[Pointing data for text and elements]
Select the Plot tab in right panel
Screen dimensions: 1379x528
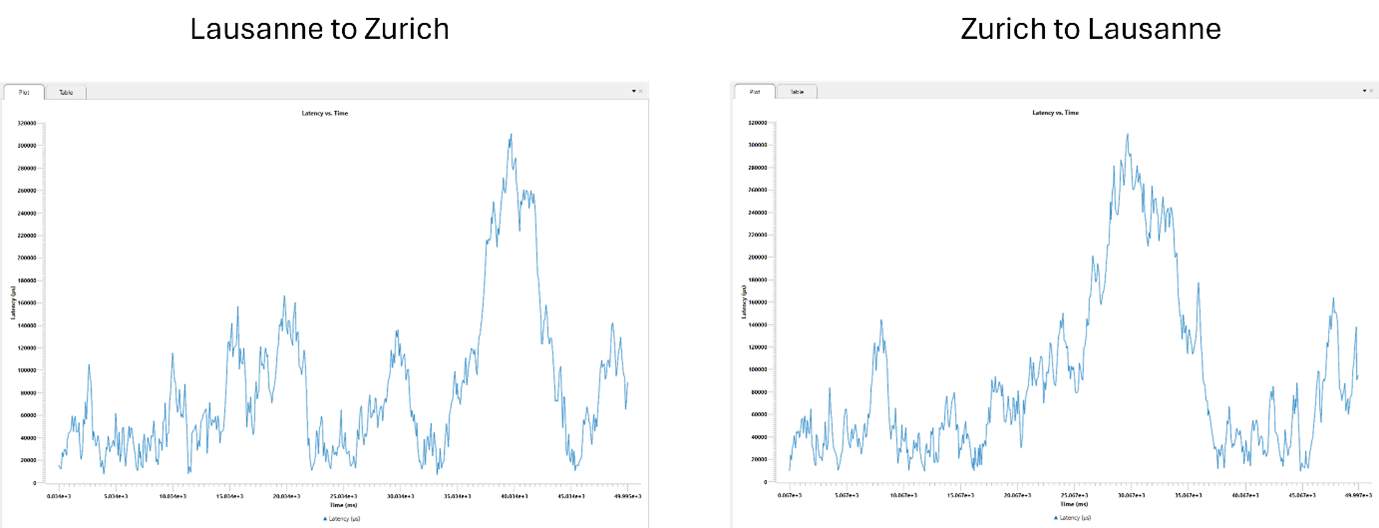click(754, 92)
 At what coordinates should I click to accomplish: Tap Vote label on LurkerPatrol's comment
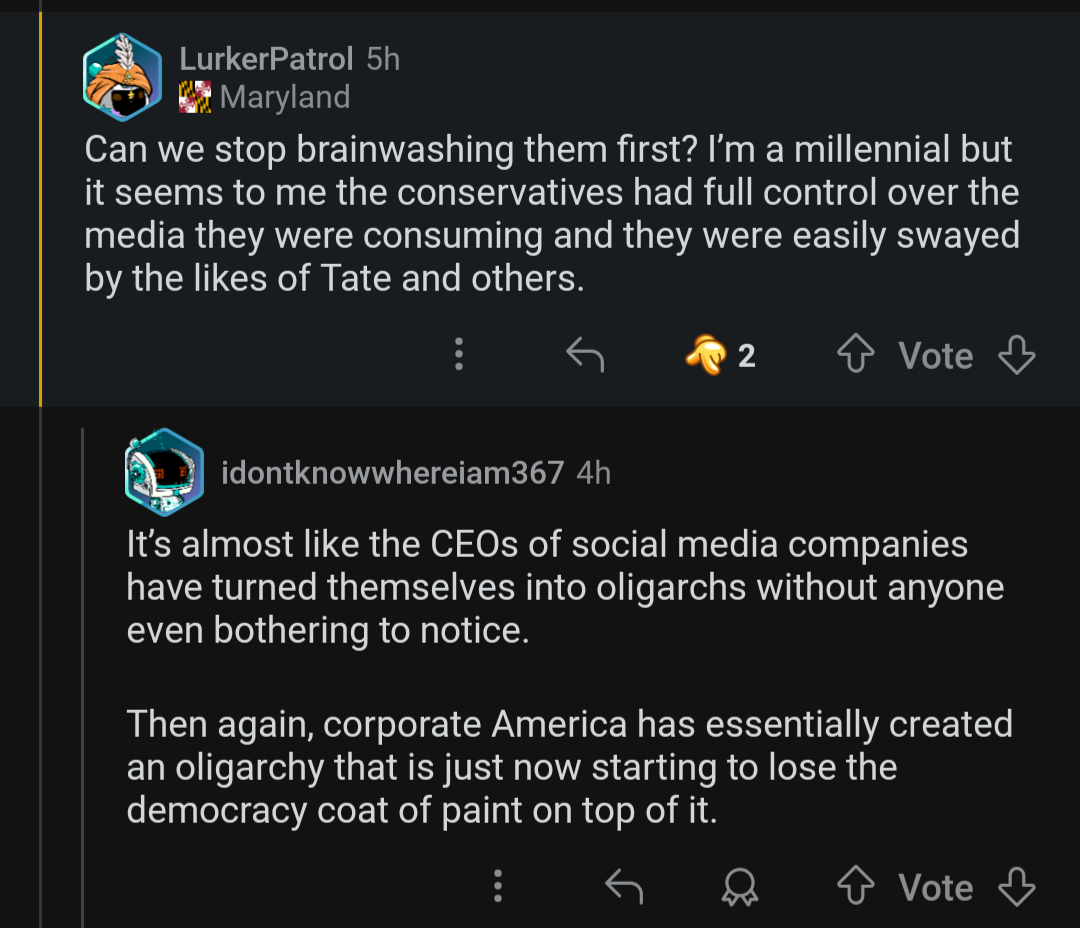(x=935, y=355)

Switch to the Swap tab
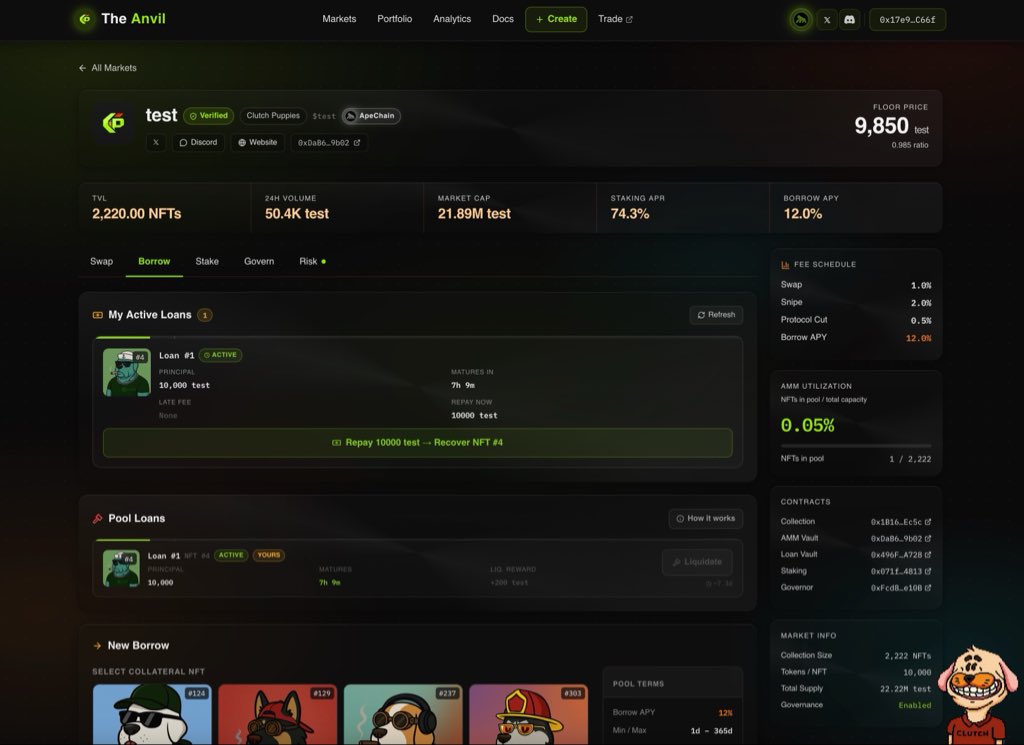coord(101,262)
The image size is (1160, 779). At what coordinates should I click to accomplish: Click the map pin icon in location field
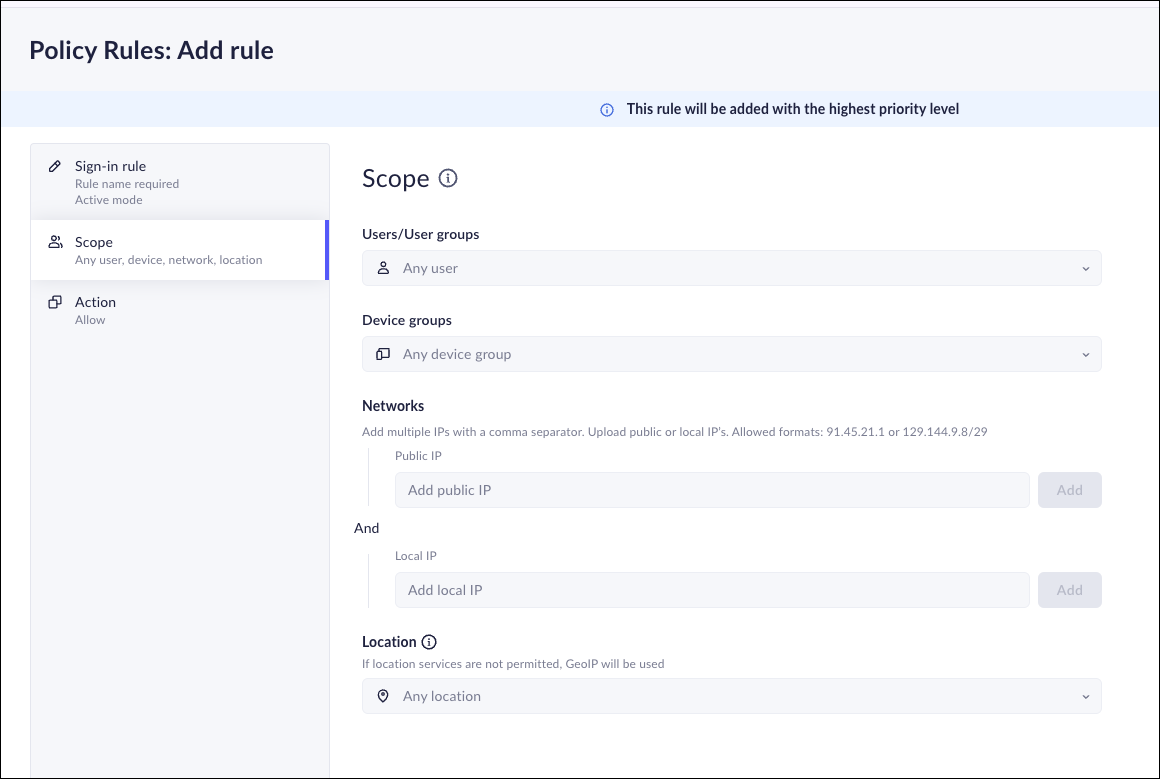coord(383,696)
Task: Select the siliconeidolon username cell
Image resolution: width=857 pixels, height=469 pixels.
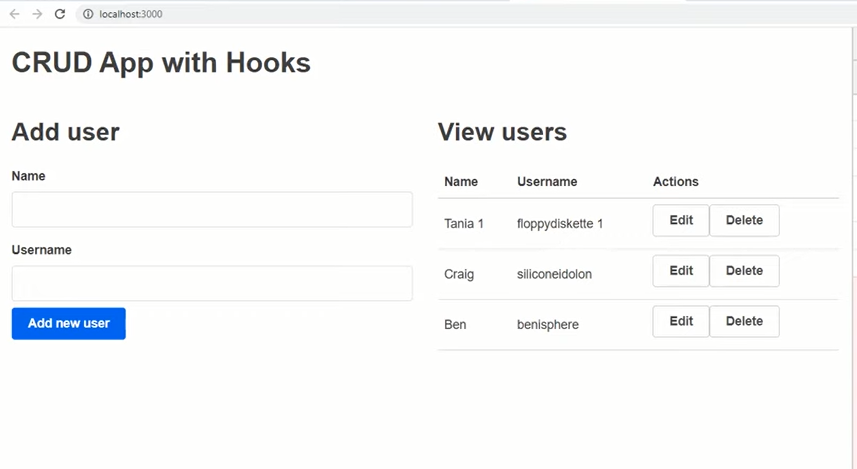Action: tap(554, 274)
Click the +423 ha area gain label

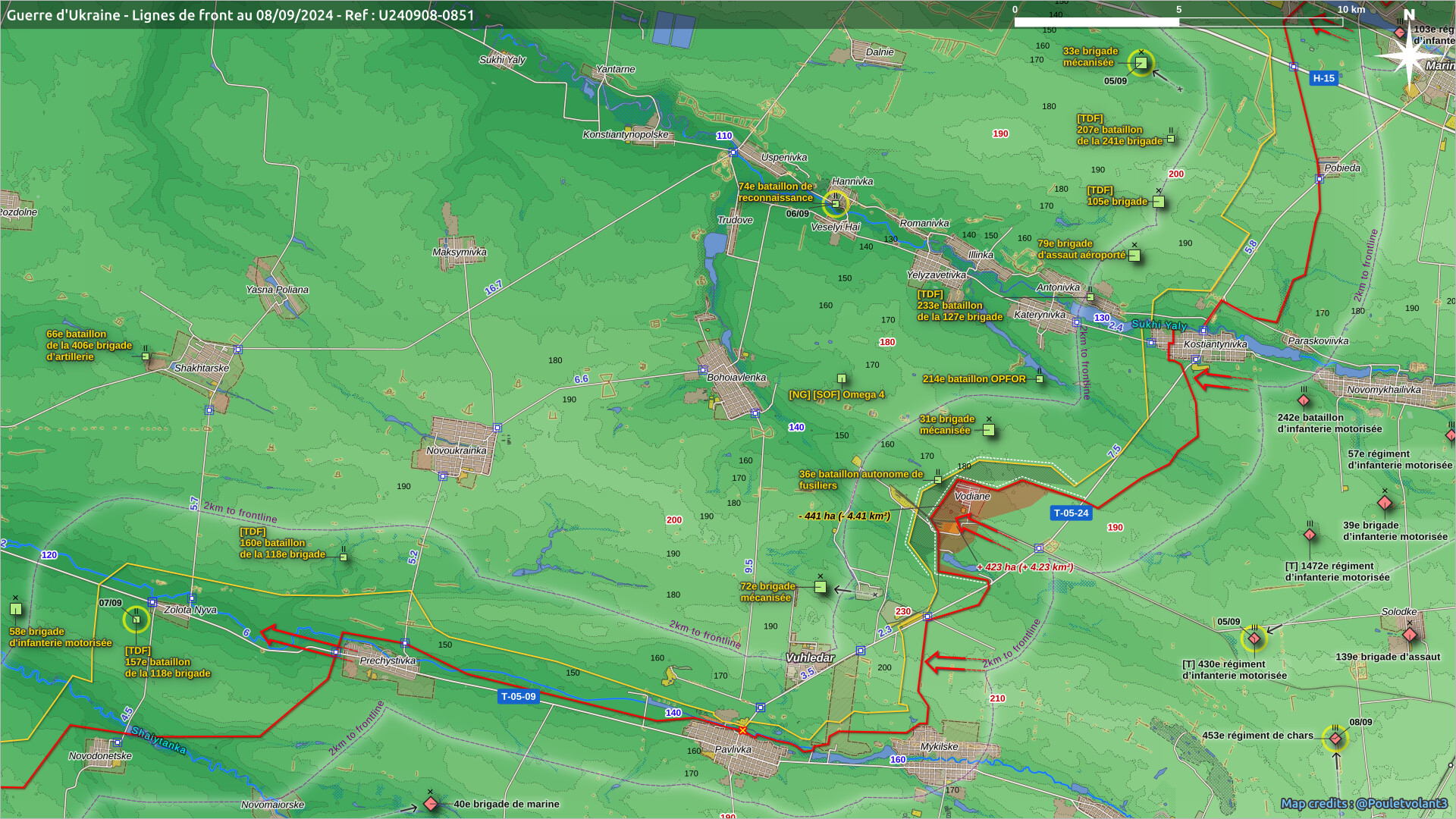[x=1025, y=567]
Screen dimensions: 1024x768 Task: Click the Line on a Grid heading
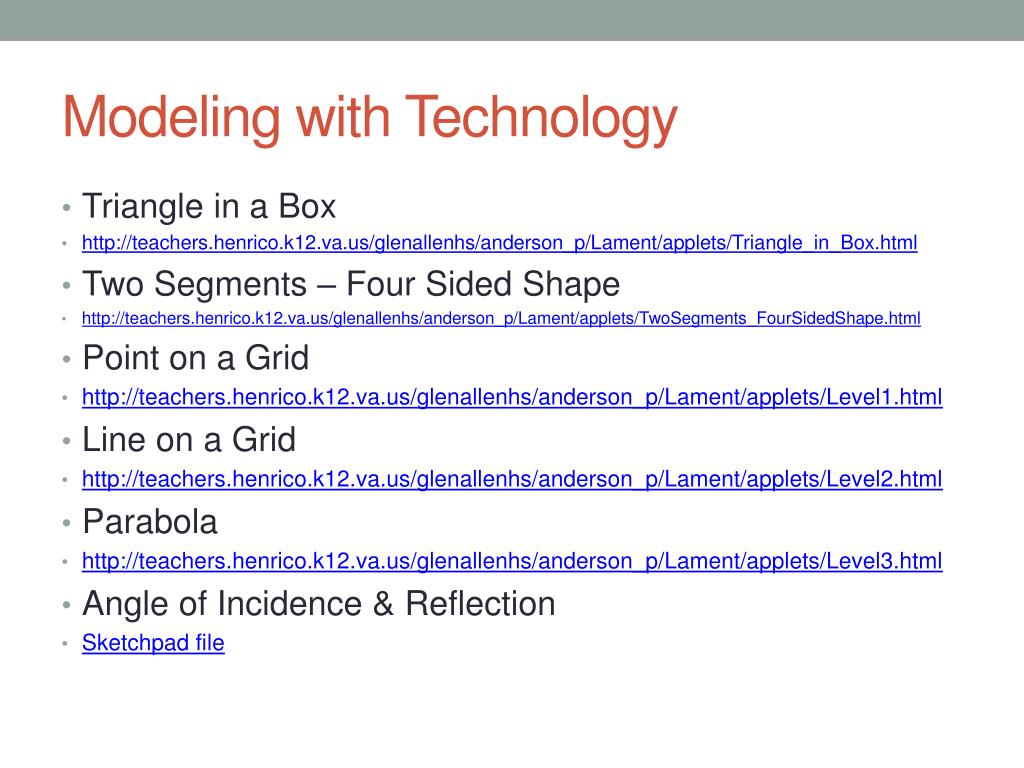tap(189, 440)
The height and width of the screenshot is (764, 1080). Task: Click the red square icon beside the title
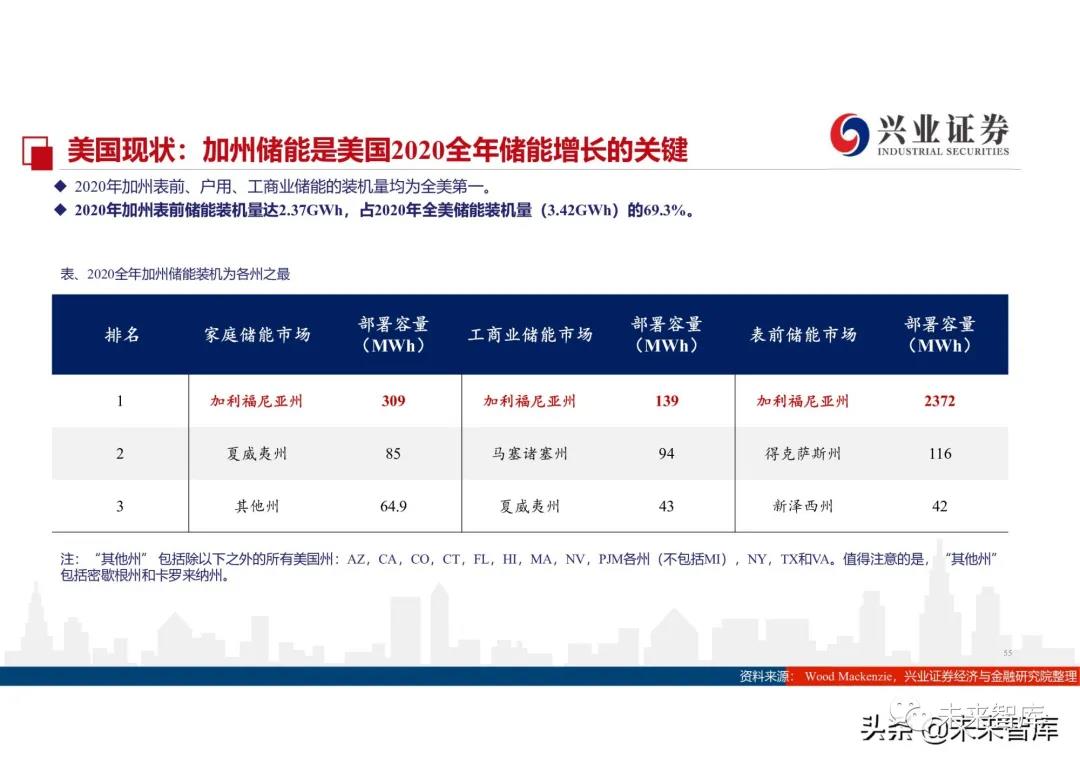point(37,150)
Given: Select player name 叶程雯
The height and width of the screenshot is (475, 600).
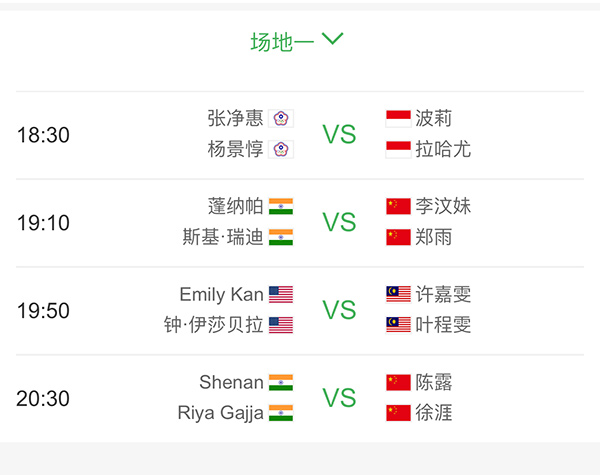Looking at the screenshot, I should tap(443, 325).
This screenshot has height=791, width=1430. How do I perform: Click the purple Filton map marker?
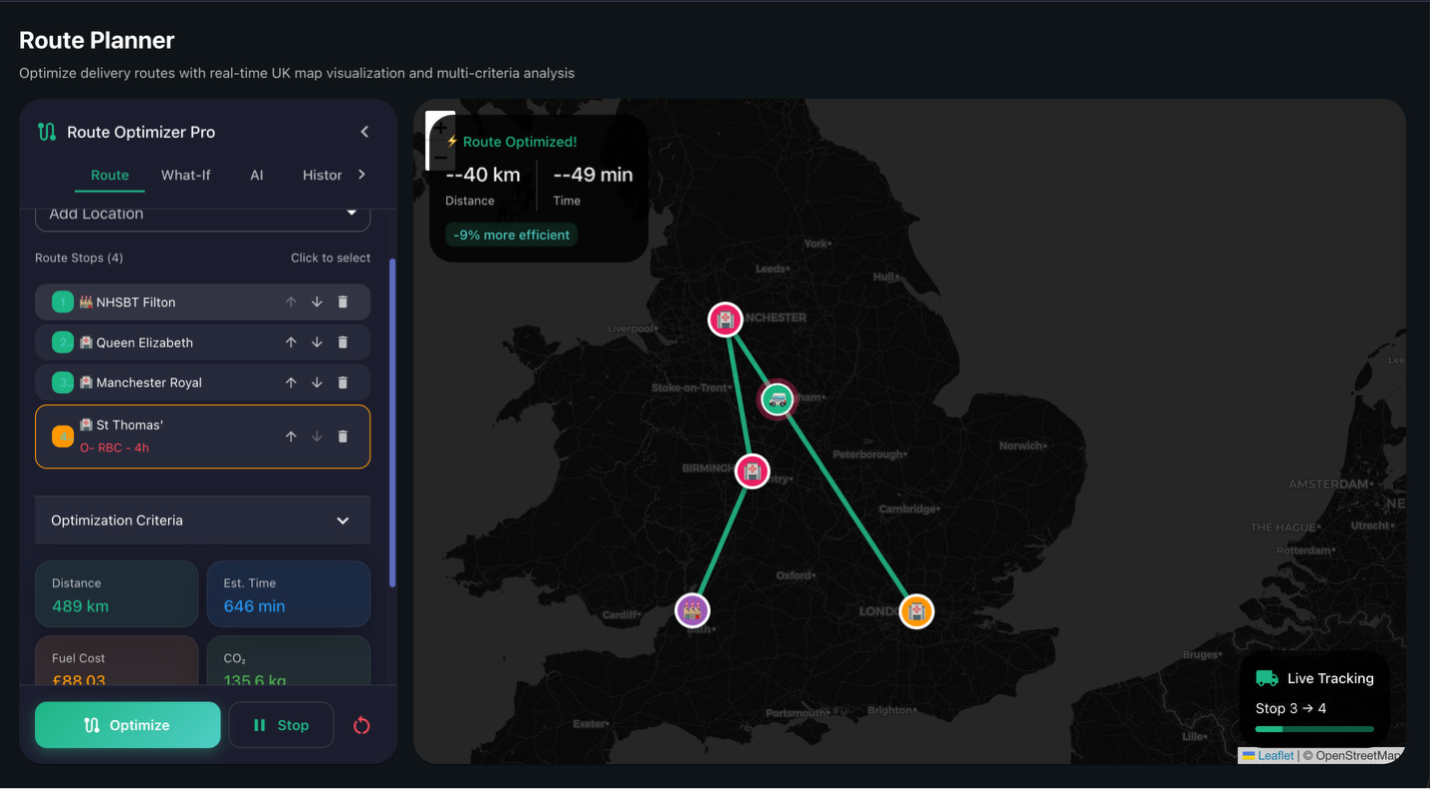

Your task = Write out every text line of the data above word for word, leaving out the pictures.

Answer =
Select the Plot tab in right panel
Screen dimensions: 1379x528
click(754, 92)
 At what coordinates should I click to accomplish: Tap Vote label on LurkerPatrol's comment
(x=935, y=355)

Switch to the Swap tab
coord(101,262)
The image size is (1160, 779). At what coordinates should I click to accomplish: Click the map pin icon in location field
coord(383,696)
Task: Select the siliconeidolon username cell
Image resolution: width=857 pixels, height=469 pixels.
Action: tap(554, 274)
Click the +423 ha area gain label

[x=1025, y=567]
Screen dimensions: 1024x768 Task: Click the Line on a Grid heading
tap(189, 440)
The height and width of the screenshot is (764, 1080). Task: Click the red square icon beside the title
point(37,150)
Given: Select player name 叶程雯
The height and width of the screenshot is (475, 600).
Looking at the screenshot, I should tap(443, 325).
This screenshot has height=791, width=1430. How do I perform: Click the purple Filton map marker?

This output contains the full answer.